Farat et al. (2021) ont réalisé une méta-analyse de 4 essais contrôlés randomisés (423 patients) et n’ont trouvé aucune différence significative dans le taux de résolution entre le sondage précoce et tardif (RR 1,00 ; p=0,99). 2) En revanche, l’étude PEDIG a montré que le sondage précoce était plus rentable (562 $ contre 701 $).

Diffusion du sondage assisté par endoscopie des voies lacrymales

Section intitulée « Diffusion du sondage assisté par endoscopie des voies lacrymales »

Par rapport au sondage aveugle conventionnel, la réalisation sous guidage endoscopique est envisagée. 1) L’utilisation de l’endoscope lacrymal permet l’observation directe du site d’obstruction, ce qui devrait réduire le risque de lésions iatrogènes et améliorer le taux de succès. Les établissements capables de l’utiliser chez les enfants sont actuellement très limités, et sa diffusion future est un défi. 4)

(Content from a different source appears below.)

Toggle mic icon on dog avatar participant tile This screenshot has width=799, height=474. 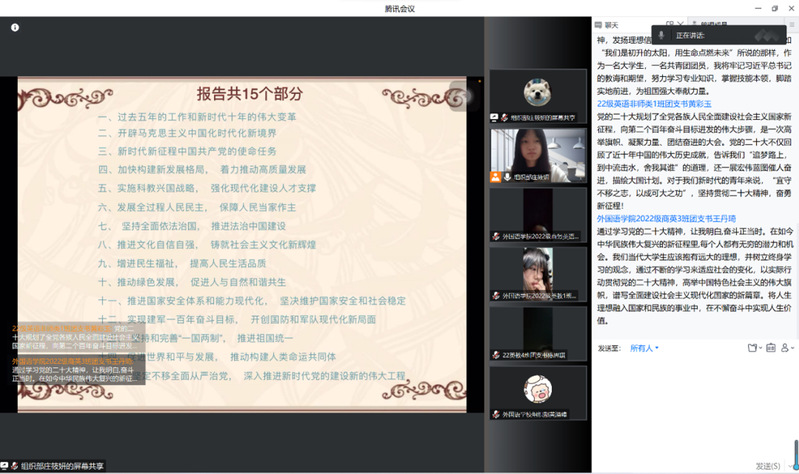pos(495,117)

L’application de mitomycine C sur le site d’anastomose est étudiée pour améliorer le taux de succès de la DCR endoscopique. 1) On attend un effet préventif contre la formation de granulomes et l’obstruction cicatricielle, mais des données supplémentaires sont nécessaires sur la sécurité à long terme.


  1. Blaszczyk K, Biedka K, Estreicher A, et al. Congenital Nasolacrimal Duct Obstruction: Natural Course, Diagnosis and Therapeutic Strategies. J Clin Med. 2025;14(11):3716.
  2. Farat JG, Schellini SA, El Dib R, et al. Probing for congenital nasolacrimal duct obstruction: a systematic review and meta-analysis of randomized clinical trials. Arq Bras Oftalmol. 2021;84(1):91-98.
  3. Sultanbayeva Z, Dzhumabekov A, Aldasheva N, et al. A Systematic Review and Meta-Analysis of the Success Rate of the Primary Probing in Pediatric Patients with Congenital Nasolacrimal Duct Obstruction in Different Age Groups. Medicina. 2025;61(8):1432.